Ich verzog den Mund. Aber Nania hatte mir ja nie zuhören wollen, da sie immer alles besser wusste, dachte ich verbittert, eigentlich ist sie diejenige die hier stehen und sehen sollte, wozu das alles führt.

Mit einem tiefen Seufzer schüttelte ich all die Wut und den Frust, die sich in mir aufgestaut hatten, ab. Warum regte ich mich eigentlich darüber auf?
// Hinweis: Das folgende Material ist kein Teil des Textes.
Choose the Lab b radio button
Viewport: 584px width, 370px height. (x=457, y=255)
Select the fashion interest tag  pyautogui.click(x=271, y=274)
Was geschehen ist, ist geschehen, sagte ich mir, ich habe nicht die Zeit, mich im Selbstmitleid zu suhlen. Wenn ich mich nicht rechtzeitig auf das Duell vorbereite, dann wird es um mich sicherlich nicht besser stehen. Ich schluckte schwer, als mir bewusste wurde, dass dasselbe für Majvi galt. Falls ich verlor, würde sie darunter genauso sehr leiden, wie ich.

Fest umfasste ich ihre Hand. Ich hielt sie eng an meiner Seite, als ich mich an einigen Kaufmannsleuten und beladenen Händlern vorbeiquetschte, an kreischenden Schulkindern, die mir wie Ameisen um die Beine wuselten und alten Ehepaaren, die müde inmitten der Gassen standen und wohl nicht so recht wussten, wo sie eigentlich hinwollten. Wie immer roch die Luft streng – es war eine unangenehme Mischung aus Fisch-, Schweiß- und Metallgeruch.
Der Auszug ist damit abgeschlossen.